Troisième: En agissant et en appliquant ces valeurs, nous redonnons. Modifiez vos comportements personnels, familiaux et communautaires par tous les moyens possibles pour affirmer ces valeurs par l'action. Devenez un citoyen du développement durable, un citoyen de l'océan. Montrez l'exemple. Signez des pétitions. Votez. Manifestez si nécessaire. Communiquez votre engagement à tous les niveaux et responsabilisez les autres dans vos achats quotidiens, votre emploi, vos investissements, les organisations civiques dont vous êtes membre, les écoles que vous fréquentez ou avez fréquentées, les églises auxquelles vous appartenez, les loisirs que vous aimez et les personnalités politiques que vous soutenez. Communiquez. Montrez l'exemple. Et faites entendre votre voix en rejoignant d'autres modèles dans un mouvement de solidarité.
Bien sûr, je peux aisément anticiper la réaction à ces idées aujourd'hui : politiquement naïves, irréalistes et impossibles, trop libérales, trop radicales, trop que sais-je encore – la réaction prévisible de ceux qui s'en moquent, dont les intérêts personnels sont menacés ou qui craignent le moindre changement.

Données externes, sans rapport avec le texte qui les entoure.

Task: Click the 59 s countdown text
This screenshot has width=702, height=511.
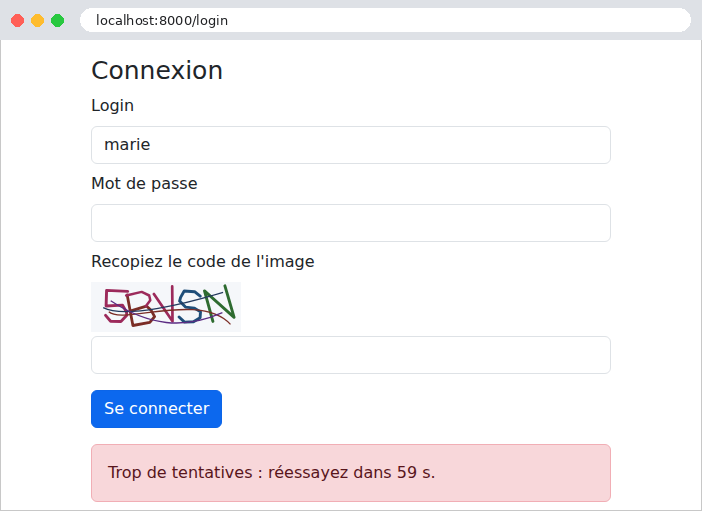Action: [416, 473]
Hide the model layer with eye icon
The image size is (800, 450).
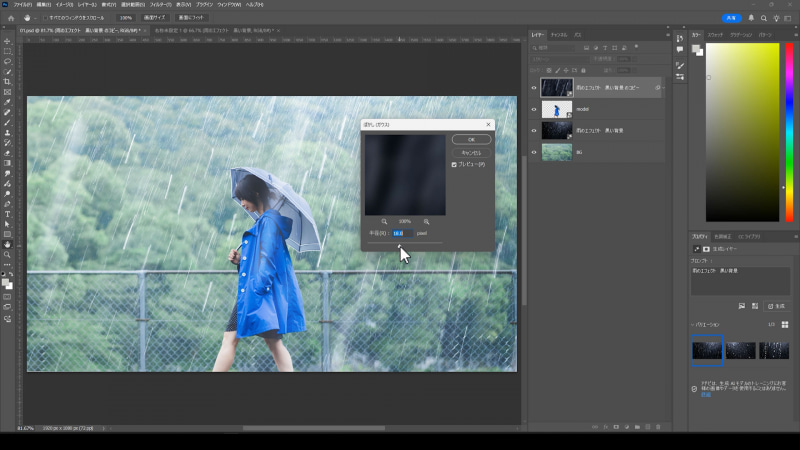pyautogui.click(x=534, y=109)
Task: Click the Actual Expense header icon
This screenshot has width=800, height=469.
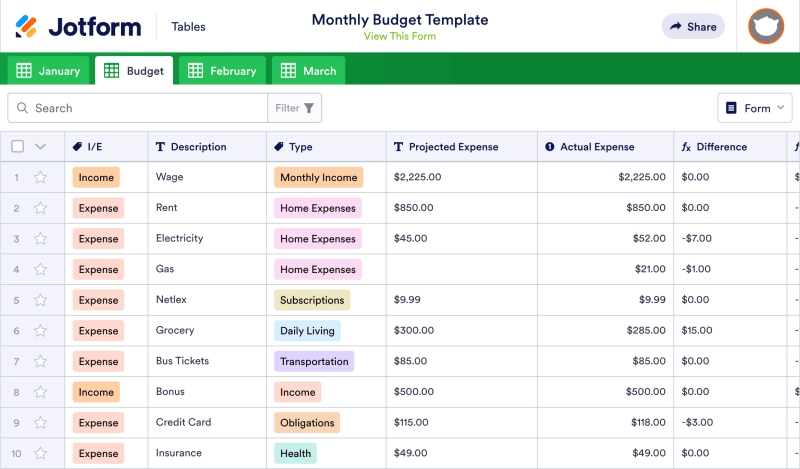Action: click(x=549, y=147)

Mais en réalité, c'est leur comportement qui illustre ces accusations : l'acharnement politique simpliste qui maintient le statu quo, l'impossibilité, voire l'impossibilité, de maintenir notre mode de vie aux niveaux de consommation actuels, l'inflexibilité radicale et la peur qui ont paralysé la gouvernance. Ce que je décris ici est en réalité un processus démocratique et l'expression d'une volonté populaire fondée non sur une idéologie étroite et des intérêts particuliers, mais sur notre compréhension des conséquences pour nous tous de notre inaction.
La réciprocité fait de chacun un gagnant, un bâtisseur, un donneur. C'est un cadre simple qui nous permet d'appréhender une autre façon d'être, de soutenir, individuellement et collectivement, une évolution par rapport à notre mode de vie actuel qui fait de nous tous des perdants, des destructeurs et des preneurs jusqu'à ce qu'il ne nous reste plus rien. Est-ce vraiment ce que nous voulons pour la terre, pour l'océan, pour nous-mêmes et pour notre avenir ?
La réciprocité. Cela paraît si évident. Pensez à ce que la terre nous donne. Pensez à ce que l'océan nous donne. Ne sommes-nous pas obligés de répondre ? Commençons à donner en retour.